## begin Entries shown

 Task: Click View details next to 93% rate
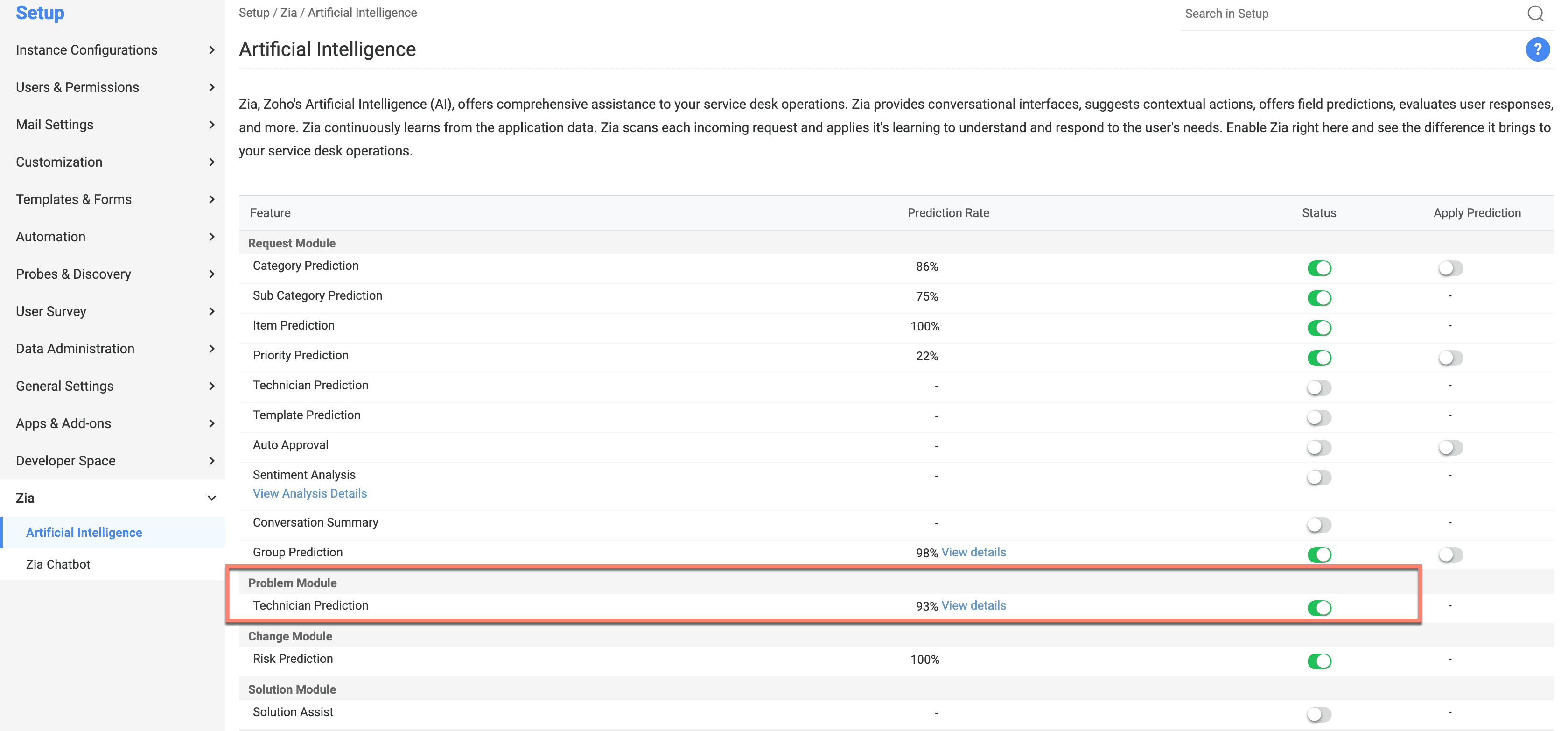tap(973, 605)
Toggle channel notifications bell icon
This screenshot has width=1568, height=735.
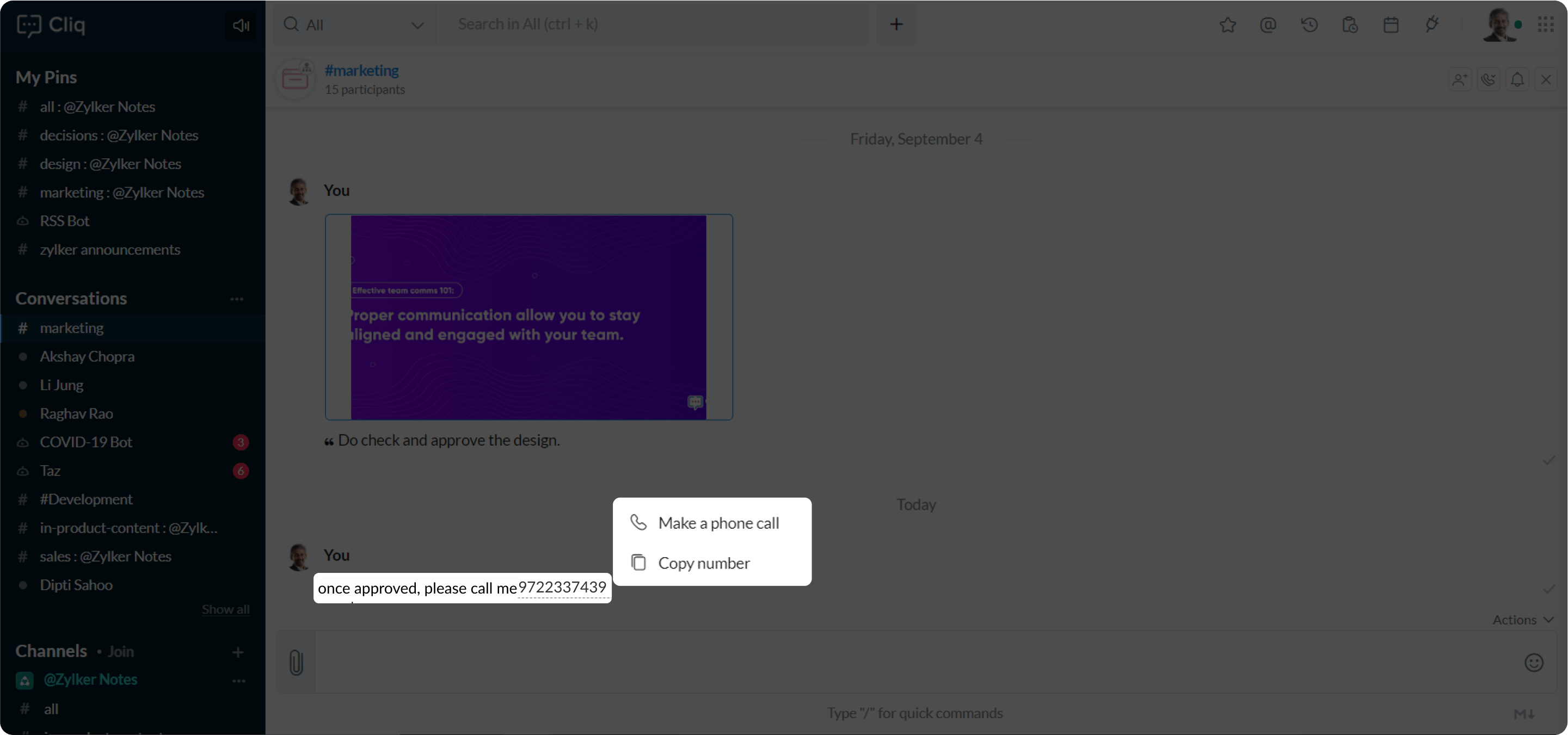(x=1517, y=80)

## end Entries shown

> _Exercise goal_: In the records, starting at the line containing "Toggle channel notifications bell icon" and ending at the last line, rename "bell icon" to "bell symbol" and write those lines out again with nothing else altered. Leave the pictures out of your answer.

> _Task answer_:
Toggle channel notifications bell symbol
This screenshot has width=1568, height=735.
(x=1517, y=80)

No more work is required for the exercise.